Cinéma d’art et essai_Marcq en baroeul_2017-2020

MAITRE D’OUVRAGE :
Ville de Marcq en baroeul
MAITRE D’OEUVRE :
HBAAT mandataire, en association avec V+
CHARGÉ DE PROJET :
Heleen Hart, Mathieu Berteloot et Jean Philippe David
MAITRISE D’OEUVRE ASSOCIÉE :
Greisch / BET structure ; BEA / bureau d’étude fluides ; DADALUX / BET acoustique ; JM Becquart / économie; Leblanc Venacque / paysagiste ; Théâtre project / scénographe
PROGRAMME :
Réalisation d’un cinéma d’art et essai associé à une salle festive et un espace musical.
BUDGET :
6 000 000 Euros/HT (2017)
RÉALISATION :
Etudes en cours
CRITERES HQE :
Bâtiment BBC, soit Cep, réf – 60%
Ventilation double flux
Architecture avec un double mur, composé d’une brique artisanal de parement, et une isolation complète par l’extérieur 
Construction harmonieuse à faible impact
Gestion des déchets (charte chantier propre et gestion dans le fonctionnement du cinéma)
Récupération des eaux de pluie pour l’usage des sanitaires, et l’arrosage des espaces extérieurs

 

Le nouvel espace cinématographique et festive en lieu et place d’une ancienne salle polyvalente (Doumer) est une opportunité urbaine et programmatique exceptionnelle pour la ville de Marcq-en-Barœul. La commune a l’ambition de construire un équipement festif et cinématographique, en proposant un univers spatial et une qualité architecturale unique.
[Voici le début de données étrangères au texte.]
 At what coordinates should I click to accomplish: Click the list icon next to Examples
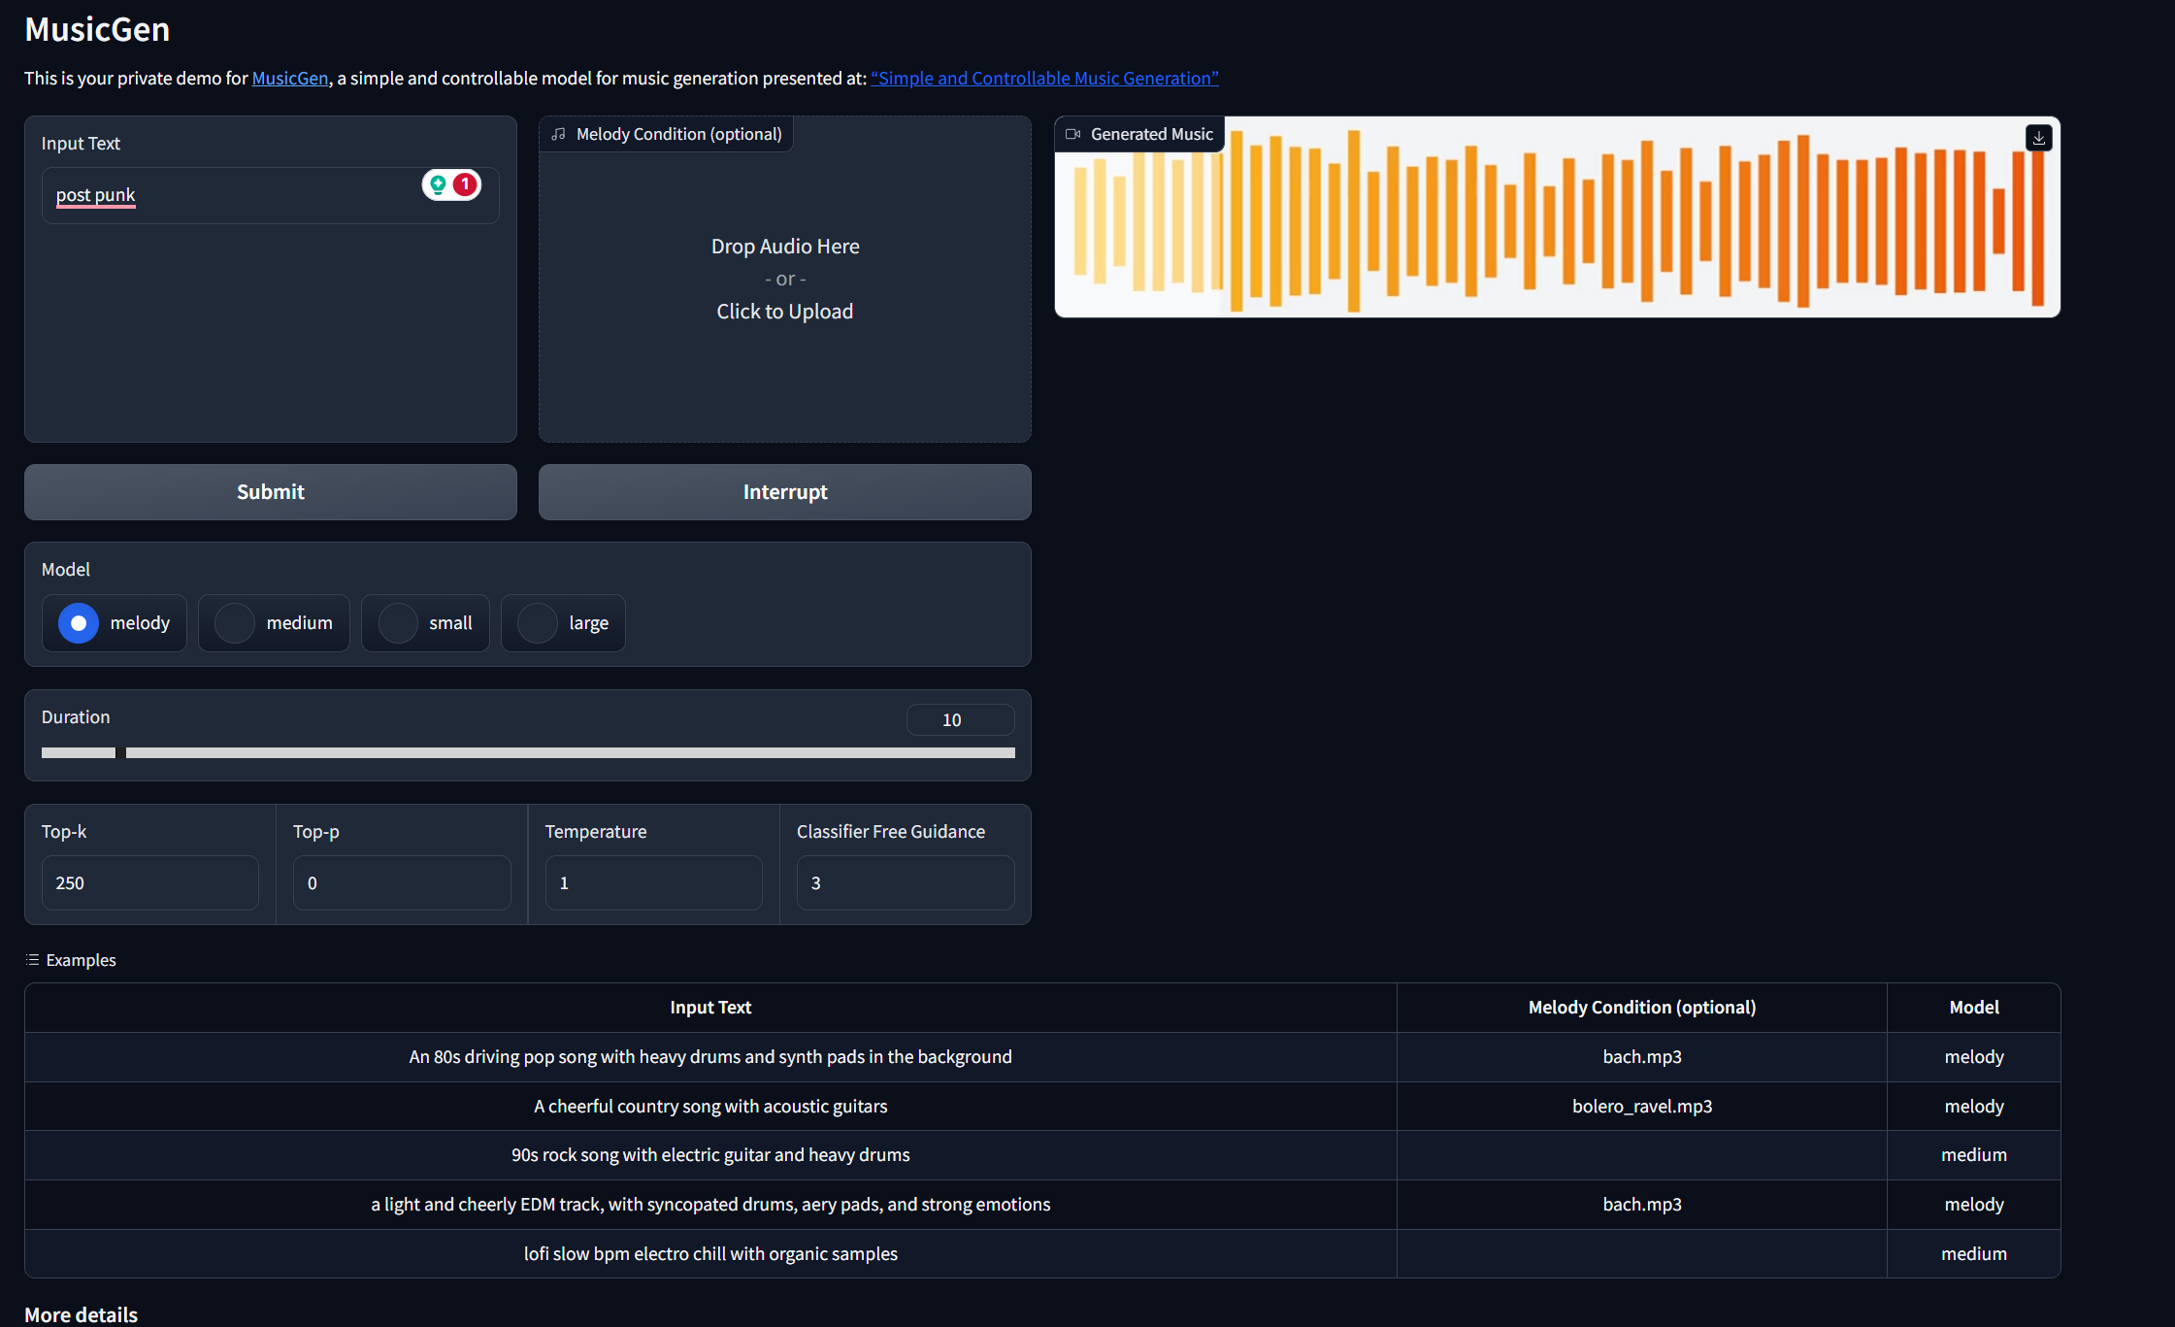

La mise en place de ce nouvel équipement conduira à la requalification de la place Doumer et contribuera au développement de ce quartier en entrée de ville en insufflant une dynamique de jour comme de nuit. Nous avons imaginé ce futur équipement comme un espace culturel et cinématographique à l’opposé des salles des fêtes et ou des cinémas classiques, qui sont trop souvent des objets décontextualisés et sans âme. Notre proposition, se revendique au contraire comme un projet empreint d’une dimension contextuelle forte propre à la commune de Marcq-en-Barœul tout en ré interprétant de manière résolument contemporaine un double héritage.

D’une part, par une relecture des calepinages et de la maçonnerie de briques, qui caractérise le vocabulaire architectural et urbanistique de la ville. Et d’autres part, par l’influence de l’esprit « cinéma familiale » qui demeure encore aujourd’hui à travers le Colisée Lumière. Notre proposition se veut inspirée et se revendique d’une histoire de l’équipement cinématographique sans en faire un pastiche. Il n’est pas question de refaire la façade art déco, ou encore la salle décorative du Colisée mais plutôt d’envisager le nouvel espace Doumer en composant avec cet héritage reconnu et apprécié des Marcquois.

Le projet se compose de deux échelles. La première, celle du piéton, avec une strate basse très ouverte, intégralement vitrée sur les espaces d’accueil et le foyer, visibles depuis le parvis. Et une seconde échelle, celle du programme, formée par de grandes masses hautes et opaques dictées par le programme festif et cinématographique. Pour cette raison, nous avons pris le parti de décomposer ce programme en trois entités détachées les unes des autres. Nous avons organisé l’ensemble autour d’un vide formé par une terrasse haute et deux « failles » que sont le hall et les circulations du cinéma d’un côté et le hall de la salle festive de l’autre. En retrait des limites de mitoyenneté, cette disposition respecte l’échelle du piéton sur la place mais aussi celui des habitants qui possèdent des jardins en fond de parcelle.